++++ Text passage
The sportswear company World Cup
Adidas is sponsoring and equipping 12 national teams in this year's World Cup. Photo (c) by Flickr user edtrigger and used under a Creative Commons 2.0 licence.
06.07.2010By Jens Weinreich
Eusébio, born in 1942 in Mozambique, was a top scorer for Portugal in the 1966 World Cup in England where he scored nine goals. His legitimate successor, the current top scorer of the 2010 tournament, is Spain’s David Villa (5 goals).
For two of the runners up, Argentina’s Gonzalo Higuain (4 goals) and Slovakia’s Robert Vittek (4 goals), the tournament has ended. What also unites the old hero Eusébio and the current stars is that they are all marketed by Adidas as advertising figures.
++++++++
++++ Stored rows
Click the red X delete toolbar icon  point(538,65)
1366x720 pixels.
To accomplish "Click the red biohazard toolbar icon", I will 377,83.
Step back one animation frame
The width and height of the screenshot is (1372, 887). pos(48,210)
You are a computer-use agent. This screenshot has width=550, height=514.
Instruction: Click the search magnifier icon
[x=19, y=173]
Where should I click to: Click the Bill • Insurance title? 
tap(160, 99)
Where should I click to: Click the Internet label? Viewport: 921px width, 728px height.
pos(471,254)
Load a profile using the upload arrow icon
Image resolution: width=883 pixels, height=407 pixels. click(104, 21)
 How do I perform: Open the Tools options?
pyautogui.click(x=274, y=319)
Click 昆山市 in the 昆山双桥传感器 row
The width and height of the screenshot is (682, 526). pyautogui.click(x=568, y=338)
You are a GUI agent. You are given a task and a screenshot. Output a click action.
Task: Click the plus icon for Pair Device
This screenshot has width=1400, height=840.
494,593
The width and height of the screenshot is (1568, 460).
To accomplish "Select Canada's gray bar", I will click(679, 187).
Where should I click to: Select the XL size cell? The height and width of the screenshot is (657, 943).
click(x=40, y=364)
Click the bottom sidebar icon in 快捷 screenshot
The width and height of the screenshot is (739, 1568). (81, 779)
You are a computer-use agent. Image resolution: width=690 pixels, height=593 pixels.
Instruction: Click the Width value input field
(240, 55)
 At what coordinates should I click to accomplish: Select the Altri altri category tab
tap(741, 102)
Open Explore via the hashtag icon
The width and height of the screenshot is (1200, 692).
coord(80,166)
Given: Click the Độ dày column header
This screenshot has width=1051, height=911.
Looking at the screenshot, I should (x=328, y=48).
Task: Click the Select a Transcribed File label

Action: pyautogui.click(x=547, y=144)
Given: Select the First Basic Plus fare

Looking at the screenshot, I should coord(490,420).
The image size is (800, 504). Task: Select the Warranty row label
++++++++
**Requirements:** Rewrite the stretch of the World Cup sponsorship article from "The sportswear company" through "as advertising figures.", with "Adidas" changed to "Puma".

**Written answer:**
The sportswear company World Cup
Puma is sponsoring and equipping 12 national teams in this year's World Cup. Photo (c) by Flickr user edtrigger and used under a Creative Commons 2.0 licence.
06.07.2010By Jens Weinreich
Eusébio, born in 1942 in Mozambique, was a top scorer for Portugal in the 1966 World Cup in England where he scored nine goals. His legitimate successor, the current top scorer of the 2010 tournament, is Spain’s David Villa (5 goals).
For two of the runners up, Argentina’s Gonzalo Higuain (4 goals) and Slovakia’s Robert Vittek (4 goals), the tournament has ended. What also unites the old hero Eusébio and the current stars is that they are all marketed by Puma as advertising figures.